The ’Unknown Bureaucrat’ was created in 1994 by Iceland artist and sculptor Magnus Tomasson. It’s probably the most noticeable, and certainly the most amusing and expressive sculpture in the city, which is notablef or the many little intriguing details that can be picked out.

Headington Shark, Oxford, Britain

The significance behind this sculpture is much greater than may appear at first sight. It was erected on the 41st anniversary of the nuclear attack on Nagasaki at the end of World War II. The sculpture depicts a beautiful, if potentially deadly lethal weapon falling from hte sky.

De Vaartkapoen, Brussels, Belgium

This statue was erected in 1985 in the Molenbeek area of Brussels. The scene it depicts is reminiscent of a comedy sketch: a man unexpectedly emerges from a manhole and pulls the feet from underneath a policeman. It’s author is Belgian sculptor Tom Frantzen.

Memorial to Nelson Mandela, South Africa

Nelson Mandela’s profile is formed from 50 steel columns, representing the 50 years since his arrest and political persecution. His likeness can be seen only if you stand at a certain angle to the columns; otherwise, they seem to be just a clump of poles.

Force of Nature

This is the title of a series of sculptures created by Italian artist Lorenzo Quinn, in which women are depicted holding the Earth in a length of cloth. The statues have been placed in many cities around the world, including in the UK, USA, Monaco and Singapore.

The Wedding Rings, Vancouver, Canada

One of the most unusual attractions in Vancouver.

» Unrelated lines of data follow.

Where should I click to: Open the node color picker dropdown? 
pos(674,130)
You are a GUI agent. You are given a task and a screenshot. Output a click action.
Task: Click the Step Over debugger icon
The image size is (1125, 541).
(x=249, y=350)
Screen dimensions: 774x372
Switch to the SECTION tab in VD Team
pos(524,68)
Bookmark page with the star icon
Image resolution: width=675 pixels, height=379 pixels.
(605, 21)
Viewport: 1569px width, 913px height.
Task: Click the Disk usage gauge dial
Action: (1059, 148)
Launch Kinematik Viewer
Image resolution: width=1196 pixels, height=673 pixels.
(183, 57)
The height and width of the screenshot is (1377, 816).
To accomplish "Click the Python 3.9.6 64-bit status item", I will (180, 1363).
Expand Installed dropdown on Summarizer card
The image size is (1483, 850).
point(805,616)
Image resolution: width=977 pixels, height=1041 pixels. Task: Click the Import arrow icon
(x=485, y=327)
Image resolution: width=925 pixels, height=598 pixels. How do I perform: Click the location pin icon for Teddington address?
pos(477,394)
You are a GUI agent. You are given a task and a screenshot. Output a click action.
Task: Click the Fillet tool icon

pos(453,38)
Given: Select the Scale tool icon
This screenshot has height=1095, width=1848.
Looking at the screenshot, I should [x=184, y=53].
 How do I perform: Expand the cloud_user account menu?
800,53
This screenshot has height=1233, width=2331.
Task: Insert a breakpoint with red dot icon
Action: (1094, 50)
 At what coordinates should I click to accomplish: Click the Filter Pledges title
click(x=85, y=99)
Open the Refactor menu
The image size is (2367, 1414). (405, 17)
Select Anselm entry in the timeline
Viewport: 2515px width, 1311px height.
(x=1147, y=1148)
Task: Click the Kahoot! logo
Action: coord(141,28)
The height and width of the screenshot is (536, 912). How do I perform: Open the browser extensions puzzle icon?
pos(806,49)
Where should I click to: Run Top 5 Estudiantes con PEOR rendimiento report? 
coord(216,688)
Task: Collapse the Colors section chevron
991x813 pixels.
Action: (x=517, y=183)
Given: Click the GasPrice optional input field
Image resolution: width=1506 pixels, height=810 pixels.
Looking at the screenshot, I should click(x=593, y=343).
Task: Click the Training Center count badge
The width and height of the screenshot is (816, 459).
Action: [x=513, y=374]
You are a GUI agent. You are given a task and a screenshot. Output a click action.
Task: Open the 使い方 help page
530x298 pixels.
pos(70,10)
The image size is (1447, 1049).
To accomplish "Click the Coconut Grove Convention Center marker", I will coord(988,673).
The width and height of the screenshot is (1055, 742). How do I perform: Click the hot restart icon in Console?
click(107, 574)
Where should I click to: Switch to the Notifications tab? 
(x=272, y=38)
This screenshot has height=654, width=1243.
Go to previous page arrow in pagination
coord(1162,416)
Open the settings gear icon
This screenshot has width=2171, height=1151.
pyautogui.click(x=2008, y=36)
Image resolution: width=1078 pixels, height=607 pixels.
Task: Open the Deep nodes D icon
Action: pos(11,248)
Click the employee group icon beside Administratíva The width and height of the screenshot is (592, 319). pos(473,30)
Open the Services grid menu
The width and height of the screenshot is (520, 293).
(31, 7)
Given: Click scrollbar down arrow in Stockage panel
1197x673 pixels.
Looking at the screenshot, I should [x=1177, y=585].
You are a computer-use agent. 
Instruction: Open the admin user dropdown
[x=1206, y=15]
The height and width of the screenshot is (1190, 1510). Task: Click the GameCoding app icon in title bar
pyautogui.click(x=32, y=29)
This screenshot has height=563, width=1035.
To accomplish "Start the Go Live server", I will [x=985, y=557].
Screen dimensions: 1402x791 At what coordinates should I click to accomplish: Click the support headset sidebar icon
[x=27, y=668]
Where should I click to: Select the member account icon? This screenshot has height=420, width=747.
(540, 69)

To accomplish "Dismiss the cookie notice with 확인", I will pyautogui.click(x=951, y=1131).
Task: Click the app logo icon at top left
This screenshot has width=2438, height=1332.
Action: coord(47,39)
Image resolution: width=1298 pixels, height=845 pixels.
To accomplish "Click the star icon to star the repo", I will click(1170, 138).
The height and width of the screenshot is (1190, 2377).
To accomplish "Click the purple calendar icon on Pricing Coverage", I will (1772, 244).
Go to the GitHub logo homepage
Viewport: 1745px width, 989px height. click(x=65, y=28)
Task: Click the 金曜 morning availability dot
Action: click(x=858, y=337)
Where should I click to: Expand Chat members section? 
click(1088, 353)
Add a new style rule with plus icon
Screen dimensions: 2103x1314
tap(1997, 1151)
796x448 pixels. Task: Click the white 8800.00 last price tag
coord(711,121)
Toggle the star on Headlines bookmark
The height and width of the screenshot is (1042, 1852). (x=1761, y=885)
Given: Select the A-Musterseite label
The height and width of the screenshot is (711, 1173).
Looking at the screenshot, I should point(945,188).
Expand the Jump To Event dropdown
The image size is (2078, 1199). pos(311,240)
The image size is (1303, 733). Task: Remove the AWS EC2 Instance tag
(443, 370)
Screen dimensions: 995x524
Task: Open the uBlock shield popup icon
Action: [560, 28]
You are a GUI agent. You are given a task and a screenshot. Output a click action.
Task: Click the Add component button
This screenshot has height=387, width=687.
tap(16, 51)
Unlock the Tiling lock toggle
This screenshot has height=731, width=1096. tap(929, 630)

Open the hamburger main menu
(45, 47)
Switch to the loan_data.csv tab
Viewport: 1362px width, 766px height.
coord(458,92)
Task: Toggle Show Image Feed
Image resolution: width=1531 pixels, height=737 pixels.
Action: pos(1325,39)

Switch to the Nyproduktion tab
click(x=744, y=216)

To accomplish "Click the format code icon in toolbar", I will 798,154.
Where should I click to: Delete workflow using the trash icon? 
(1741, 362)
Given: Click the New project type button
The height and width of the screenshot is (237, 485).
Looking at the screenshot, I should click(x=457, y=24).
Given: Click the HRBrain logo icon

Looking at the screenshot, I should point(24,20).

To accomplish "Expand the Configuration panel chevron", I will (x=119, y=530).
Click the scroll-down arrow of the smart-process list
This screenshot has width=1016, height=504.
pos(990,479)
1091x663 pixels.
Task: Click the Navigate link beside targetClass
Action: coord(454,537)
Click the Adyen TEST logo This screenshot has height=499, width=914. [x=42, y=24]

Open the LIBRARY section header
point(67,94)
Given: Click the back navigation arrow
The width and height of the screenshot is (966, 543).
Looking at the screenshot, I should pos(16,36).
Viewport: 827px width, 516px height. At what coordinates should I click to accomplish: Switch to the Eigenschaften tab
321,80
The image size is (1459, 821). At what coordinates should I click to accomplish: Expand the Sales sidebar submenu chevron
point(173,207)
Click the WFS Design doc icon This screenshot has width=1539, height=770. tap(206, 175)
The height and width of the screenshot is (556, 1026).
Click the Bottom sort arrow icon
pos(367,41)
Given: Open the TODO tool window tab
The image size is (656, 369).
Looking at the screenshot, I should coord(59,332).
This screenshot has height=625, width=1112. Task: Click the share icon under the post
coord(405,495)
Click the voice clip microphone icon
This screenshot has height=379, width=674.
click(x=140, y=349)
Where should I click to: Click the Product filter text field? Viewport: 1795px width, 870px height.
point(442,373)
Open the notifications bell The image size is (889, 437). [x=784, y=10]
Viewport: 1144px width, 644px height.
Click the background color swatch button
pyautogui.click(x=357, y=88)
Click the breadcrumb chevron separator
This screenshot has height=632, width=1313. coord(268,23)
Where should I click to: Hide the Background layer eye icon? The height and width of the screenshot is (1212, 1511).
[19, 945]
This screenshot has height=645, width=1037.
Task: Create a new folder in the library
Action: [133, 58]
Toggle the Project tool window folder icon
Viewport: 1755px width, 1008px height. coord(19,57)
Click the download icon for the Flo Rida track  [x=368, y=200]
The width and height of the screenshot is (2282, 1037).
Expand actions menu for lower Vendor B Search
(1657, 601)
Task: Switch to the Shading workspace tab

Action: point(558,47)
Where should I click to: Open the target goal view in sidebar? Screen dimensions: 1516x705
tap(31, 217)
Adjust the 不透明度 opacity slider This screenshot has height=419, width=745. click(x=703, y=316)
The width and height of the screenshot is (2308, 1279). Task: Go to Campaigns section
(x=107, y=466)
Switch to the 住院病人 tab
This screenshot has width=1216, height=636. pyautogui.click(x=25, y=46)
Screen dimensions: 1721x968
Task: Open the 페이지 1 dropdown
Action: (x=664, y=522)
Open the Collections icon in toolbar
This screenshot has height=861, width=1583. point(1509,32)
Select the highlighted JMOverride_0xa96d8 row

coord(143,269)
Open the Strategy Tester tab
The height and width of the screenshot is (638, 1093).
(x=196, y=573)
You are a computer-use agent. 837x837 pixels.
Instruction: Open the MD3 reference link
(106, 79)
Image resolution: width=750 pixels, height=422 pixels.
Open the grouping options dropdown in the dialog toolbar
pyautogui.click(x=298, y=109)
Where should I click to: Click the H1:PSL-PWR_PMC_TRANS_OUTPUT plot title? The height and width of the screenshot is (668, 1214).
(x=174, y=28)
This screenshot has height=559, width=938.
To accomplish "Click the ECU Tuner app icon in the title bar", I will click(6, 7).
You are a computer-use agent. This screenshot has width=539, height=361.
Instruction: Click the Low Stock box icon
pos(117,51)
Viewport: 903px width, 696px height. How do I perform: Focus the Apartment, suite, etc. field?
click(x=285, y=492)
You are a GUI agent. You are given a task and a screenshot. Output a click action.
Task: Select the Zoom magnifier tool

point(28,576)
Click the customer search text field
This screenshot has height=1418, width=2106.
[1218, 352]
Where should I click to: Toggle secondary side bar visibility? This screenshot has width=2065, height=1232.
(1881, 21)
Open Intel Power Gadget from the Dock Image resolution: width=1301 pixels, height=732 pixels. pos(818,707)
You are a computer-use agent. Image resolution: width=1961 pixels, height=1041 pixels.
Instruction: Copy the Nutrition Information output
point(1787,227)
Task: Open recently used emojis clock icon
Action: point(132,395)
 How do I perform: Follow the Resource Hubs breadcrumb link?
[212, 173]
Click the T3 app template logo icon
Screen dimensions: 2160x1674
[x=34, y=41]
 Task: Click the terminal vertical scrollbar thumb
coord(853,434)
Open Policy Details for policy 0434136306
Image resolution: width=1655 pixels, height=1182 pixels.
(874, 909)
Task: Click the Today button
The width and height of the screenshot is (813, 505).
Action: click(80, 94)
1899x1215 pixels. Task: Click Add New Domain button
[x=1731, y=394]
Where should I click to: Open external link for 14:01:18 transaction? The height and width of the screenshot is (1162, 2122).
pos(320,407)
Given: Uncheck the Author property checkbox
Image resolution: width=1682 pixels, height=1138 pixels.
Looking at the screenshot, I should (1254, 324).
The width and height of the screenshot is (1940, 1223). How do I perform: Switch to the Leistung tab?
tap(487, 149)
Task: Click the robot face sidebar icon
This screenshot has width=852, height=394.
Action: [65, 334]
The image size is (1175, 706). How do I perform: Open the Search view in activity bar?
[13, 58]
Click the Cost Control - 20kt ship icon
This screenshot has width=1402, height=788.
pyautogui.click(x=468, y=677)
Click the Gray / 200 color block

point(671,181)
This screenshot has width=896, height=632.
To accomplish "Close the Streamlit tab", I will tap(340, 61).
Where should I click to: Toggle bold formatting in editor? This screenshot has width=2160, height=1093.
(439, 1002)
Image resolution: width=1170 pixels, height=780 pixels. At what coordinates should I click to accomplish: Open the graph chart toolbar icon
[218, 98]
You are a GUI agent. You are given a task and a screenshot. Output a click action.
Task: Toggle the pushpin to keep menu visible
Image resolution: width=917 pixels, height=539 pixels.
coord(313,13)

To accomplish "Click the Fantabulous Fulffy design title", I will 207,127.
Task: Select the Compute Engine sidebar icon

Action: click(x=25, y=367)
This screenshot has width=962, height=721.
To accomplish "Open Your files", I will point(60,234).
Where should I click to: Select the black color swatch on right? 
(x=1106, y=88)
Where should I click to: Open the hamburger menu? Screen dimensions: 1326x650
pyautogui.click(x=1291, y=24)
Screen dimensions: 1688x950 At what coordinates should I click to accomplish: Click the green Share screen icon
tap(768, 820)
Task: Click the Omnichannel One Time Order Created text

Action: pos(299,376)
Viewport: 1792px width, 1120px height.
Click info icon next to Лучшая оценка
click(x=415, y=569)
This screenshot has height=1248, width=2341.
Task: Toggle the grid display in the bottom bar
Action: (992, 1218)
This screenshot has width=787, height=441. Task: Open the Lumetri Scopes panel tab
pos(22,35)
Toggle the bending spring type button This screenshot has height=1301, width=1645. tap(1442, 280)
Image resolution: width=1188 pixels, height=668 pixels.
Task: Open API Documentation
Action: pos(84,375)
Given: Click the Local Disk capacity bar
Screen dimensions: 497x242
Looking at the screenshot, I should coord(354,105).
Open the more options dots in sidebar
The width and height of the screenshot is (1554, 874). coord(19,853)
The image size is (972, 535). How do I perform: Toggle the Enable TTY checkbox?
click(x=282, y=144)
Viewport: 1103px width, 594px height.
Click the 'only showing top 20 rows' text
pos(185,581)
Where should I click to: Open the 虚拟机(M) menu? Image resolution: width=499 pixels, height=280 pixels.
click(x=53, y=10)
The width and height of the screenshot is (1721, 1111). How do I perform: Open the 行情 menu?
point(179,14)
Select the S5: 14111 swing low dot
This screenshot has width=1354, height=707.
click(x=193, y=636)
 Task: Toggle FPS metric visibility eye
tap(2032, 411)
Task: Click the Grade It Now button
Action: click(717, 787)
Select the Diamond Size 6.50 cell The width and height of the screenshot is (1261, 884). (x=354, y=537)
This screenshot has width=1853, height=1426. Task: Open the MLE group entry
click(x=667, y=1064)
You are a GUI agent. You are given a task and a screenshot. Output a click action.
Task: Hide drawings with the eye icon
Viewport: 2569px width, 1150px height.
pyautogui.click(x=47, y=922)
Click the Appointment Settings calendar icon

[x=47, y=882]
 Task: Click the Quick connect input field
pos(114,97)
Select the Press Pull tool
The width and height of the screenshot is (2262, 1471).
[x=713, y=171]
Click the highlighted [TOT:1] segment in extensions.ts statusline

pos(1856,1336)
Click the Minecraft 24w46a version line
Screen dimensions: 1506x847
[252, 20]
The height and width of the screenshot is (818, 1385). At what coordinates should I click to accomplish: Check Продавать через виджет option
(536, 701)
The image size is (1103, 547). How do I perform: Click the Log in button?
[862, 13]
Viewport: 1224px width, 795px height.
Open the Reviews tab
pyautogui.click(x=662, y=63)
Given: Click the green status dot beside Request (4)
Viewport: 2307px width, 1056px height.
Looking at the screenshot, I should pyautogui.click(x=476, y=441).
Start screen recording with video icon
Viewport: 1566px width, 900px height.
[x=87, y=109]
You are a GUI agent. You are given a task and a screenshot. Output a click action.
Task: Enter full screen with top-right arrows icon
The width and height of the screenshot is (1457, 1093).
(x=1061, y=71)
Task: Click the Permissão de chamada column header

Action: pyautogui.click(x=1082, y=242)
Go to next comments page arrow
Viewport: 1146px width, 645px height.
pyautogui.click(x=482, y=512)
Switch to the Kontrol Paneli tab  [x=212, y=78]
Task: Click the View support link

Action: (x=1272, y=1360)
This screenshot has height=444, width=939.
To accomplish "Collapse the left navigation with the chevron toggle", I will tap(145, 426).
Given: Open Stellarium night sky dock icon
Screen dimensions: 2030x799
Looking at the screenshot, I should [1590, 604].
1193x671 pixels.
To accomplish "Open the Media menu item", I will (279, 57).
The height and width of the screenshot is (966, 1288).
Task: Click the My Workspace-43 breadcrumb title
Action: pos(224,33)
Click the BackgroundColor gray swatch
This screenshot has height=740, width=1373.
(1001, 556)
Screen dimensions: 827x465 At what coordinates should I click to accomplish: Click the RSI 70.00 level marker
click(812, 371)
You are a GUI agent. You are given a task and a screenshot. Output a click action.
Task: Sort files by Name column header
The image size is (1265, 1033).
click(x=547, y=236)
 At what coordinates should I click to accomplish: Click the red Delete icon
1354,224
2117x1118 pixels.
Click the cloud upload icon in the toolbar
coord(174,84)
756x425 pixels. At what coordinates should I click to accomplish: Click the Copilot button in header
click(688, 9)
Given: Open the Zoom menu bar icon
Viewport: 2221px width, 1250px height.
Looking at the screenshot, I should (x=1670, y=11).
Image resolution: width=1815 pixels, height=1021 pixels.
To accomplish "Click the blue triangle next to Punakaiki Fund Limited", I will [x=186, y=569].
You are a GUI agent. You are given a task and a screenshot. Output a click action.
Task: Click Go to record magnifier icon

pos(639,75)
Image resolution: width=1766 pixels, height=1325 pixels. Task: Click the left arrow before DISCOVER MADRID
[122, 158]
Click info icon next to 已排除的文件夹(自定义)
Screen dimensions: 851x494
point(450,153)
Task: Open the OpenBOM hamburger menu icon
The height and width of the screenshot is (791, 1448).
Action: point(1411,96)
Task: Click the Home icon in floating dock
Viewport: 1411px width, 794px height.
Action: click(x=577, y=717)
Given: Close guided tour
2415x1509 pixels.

The rings are made from steel, aluminium and glass. They stick out of the ground at an angle, as though they’re about to fall over. However, in reality they are both firmly stuck in the ground, a symbol of the strength of love.

People by the River, Singapore

Chong Fah Cheong, the creator of these statues, is well-known for making a large number of statues which depict people who live and work along the banks of the rivers in Singapore.

Statue of Franz Kafka, Prague, Czech Republic

The idea behind Jaroslav Róna’s statue is far from clear. One theory holds that it is a reference to the Kafka’s ’Description Of A Struggle’, whose main character became envious of a fellow traveller and clambered up onto his shoulders in order to see the world through different eyes. Having stepped inside another’s skin, his envy towards the unknown person disappeared, as he found out that everyone has their own burdens.

Bureaucratic Themis, Denmark

This sculpture by Danish artist Jens Galschiot depicts the goddess of justice as an overweight woman, who sits on the shoulders of a thin, emaciated man. The two figures represent the industrial world and Africa, respectively.

Monument to Sigmund Freud, Prague, Czech Republic

According to one popular theory, with this statue Czech sculptor David Černý wanted to show the distance of the intelligentsia from the ordinary people. This is such a wonderful sculpture that anyone going to Prague simply has to take the time to go and see it.